Далеко позади, в деревне старый крестьянин Хойбель тоже посмотрел на часы и нашел себя бессмертным впредь — до поры до времени, но его это — в отличие от Эльсбет — совсем не порадовало. Он с трудом поднялся с постели и пошел — почти прозрачный, как есть — к чердачному люку и закрыл его, поскольку пока что не понадобилось вылетать ни одной душе.
Двадцать девятый час
Когда спустя двадцать шесть часов после сна Сельмы начался новый день, все деревенские были живы-здоровы, в пижамах, со своими по-прежнему исправными сердцами, со своим все еще здравым рассудком, со своими поспешно написанными и лихорадочно сожженными письмами.

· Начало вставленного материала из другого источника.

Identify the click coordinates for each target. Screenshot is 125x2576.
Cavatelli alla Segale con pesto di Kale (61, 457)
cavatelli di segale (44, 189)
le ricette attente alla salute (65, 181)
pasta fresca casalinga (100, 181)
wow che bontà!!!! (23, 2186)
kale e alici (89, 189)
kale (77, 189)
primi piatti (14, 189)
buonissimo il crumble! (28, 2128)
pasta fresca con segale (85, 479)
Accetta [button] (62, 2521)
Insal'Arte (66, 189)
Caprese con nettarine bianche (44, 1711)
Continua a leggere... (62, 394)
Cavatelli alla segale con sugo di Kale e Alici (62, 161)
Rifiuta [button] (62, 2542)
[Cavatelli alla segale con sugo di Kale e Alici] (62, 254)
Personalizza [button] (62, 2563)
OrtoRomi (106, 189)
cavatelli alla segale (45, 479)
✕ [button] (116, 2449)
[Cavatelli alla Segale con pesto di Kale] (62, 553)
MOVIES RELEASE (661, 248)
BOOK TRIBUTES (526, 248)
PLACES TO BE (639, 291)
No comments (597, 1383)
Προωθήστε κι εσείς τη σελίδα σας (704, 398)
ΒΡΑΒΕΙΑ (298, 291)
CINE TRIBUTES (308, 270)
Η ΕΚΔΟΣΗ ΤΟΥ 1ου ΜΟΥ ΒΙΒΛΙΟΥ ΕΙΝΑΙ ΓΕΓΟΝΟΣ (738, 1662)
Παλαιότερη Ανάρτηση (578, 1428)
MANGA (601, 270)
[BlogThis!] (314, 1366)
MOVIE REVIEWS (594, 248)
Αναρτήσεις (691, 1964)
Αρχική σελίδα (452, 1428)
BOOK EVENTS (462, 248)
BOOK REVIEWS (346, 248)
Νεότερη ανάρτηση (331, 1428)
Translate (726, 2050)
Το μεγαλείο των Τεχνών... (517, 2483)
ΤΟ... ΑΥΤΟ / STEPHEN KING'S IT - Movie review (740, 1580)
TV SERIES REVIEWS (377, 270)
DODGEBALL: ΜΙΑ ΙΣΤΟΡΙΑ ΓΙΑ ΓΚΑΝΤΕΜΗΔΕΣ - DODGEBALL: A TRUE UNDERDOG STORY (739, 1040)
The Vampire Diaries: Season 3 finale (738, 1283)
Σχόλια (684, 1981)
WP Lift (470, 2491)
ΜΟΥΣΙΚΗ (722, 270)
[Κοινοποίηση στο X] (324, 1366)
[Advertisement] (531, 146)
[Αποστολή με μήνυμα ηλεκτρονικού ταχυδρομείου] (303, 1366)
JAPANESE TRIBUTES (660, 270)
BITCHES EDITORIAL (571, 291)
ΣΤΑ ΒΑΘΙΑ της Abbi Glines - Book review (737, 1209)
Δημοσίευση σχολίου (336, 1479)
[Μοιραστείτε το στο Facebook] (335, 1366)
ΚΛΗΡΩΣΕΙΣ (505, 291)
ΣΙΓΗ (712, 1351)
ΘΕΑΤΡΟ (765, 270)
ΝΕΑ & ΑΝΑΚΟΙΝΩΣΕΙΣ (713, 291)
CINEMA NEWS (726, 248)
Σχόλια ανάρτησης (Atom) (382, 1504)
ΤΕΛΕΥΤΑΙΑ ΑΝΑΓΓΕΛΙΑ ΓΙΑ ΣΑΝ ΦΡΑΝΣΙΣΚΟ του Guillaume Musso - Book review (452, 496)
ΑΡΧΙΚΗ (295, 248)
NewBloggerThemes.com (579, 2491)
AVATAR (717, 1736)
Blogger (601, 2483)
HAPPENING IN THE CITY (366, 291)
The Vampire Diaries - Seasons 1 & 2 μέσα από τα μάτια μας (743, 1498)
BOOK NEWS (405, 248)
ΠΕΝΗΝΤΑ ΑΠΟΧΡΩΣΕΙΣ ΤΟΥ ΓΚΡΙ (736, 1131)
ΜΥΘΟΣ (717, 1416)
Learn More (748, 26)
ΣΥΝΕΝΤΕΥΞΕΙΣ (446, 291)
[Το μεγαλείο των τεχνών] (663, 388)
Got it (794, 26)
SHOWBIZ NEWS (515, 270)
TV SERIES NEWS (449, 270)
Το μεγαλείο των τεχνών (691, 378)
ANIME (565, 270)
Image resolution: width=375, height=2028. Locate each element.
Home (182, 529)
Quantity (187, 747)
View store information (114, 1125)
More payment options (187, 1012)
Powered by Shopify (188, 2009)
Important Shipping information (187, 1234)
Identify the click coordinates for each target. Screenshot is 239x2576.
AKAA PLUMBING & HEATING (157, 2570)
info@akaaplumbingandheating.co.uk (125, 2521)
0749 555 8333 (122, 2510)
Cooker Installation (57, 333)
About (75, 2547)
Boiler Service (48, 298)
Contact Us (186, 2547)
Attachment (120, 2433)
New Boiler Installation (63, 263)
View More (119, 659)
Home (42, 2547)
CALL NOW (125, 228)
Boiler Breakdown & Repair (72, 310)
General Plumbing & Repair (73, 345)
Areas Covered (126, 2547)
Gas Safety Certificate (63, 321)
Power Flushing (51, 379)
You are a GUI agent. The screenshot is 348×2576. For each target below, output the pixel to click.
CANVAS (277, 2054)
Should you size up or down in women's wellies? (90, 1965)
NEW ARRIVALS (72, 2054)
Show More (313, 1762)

Они были рады-радешеньки и намеревались впредь радоваться всему и быть благодарными за то, что они еще есть. Они намеревались, например, наконец-то как следует нарадоваться игрой света, которую утреннее солнце устраивало в ветвях яблони. Наши деревенские уже не раз намеревались это сделать — когда, например, черепица, упавшая с крыши, чудом промахнулась по их черепу или не подтвердился подозрительный диагноз. Но вскоре после короткого чувства благодарности и радости случалась протечка водопровода или приходил счет за дополнительные затраты по жилью, и тут радость и благодарность быстро истончались, уже не тянуло радоваться тому, что ты есть, а начиналась злость, что наряду с тобой есть еще и дополнительные траты или протечка водопровода, и солнечные блики в ветвях яблони могли уже сворачивать свой киносеанс.
Когда в самую рань явился почтальон, чтобы опорожнить деревенский почтовый ящик от накопившихся писем, его уже поджидали некоторые, чтобы забрать назад свои поспешно брошенные в ящик письма, потому что теперь раскаивались в написанном: слова в этих письмах казались им теперь несоразмерно громкими для продолжающейся будничной жизни; слишком много слов всегда, слишком много слов никогда было там написано. Почтальон терпеливо позволял людям порыться в его мешке и снова извлечь из него свои затаенные правды.
А правды, которые люди успели высказать друг другу в якобы последний момент, назад уже не вернешь. Сапожник покинул свою жену еще на рассвете и уехал в соседнюю деревню, потому что жена ему сказала, что его сын, строго говоря, был не его сыном, и эта долгое время связанная по рукам и ногам правда теперь распространяла зверскую вонь и наделала много шума.